Can you copy out the rows from the line containing "Viewport: 592px width, 430px" through the line containing "[x=380, y=926]", both included, changing "subtitle" to "heading" and leaving everything else unchanged?

── Input

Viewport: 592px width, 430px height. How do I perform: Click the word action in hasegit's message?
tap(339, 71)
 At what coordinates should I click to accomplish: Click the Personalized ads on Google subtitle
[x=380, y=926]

────
── Input

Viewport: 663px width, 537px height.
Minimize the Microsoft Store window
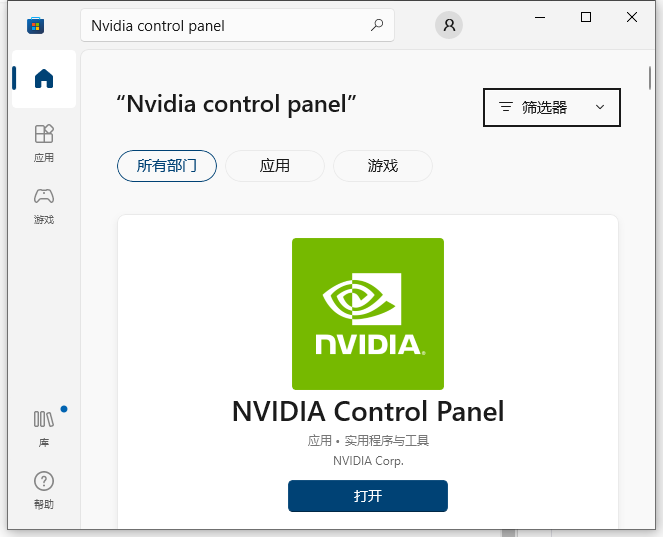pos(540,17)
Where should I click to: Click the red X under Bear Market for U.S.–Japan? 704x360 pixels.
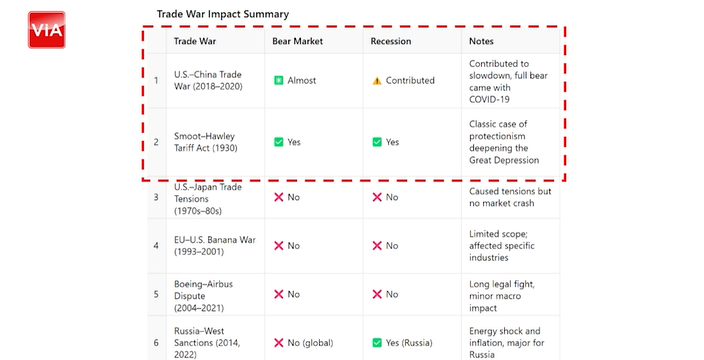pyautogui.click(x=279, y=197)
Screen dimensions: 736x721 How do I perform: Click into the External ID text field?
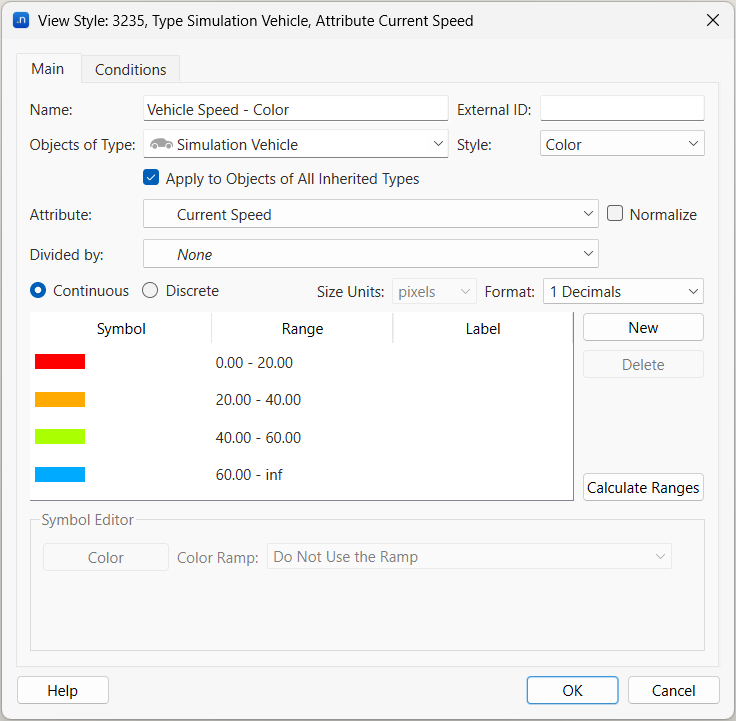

────

Worked answer |
Viewport: 592px width, 430px height. How do I perform: Click the word action in hasegit's message?
tap(339, 71)
 At what coordinates should I click to accomplish: Click the Personalized ads on Google heading
[x=380, y=926]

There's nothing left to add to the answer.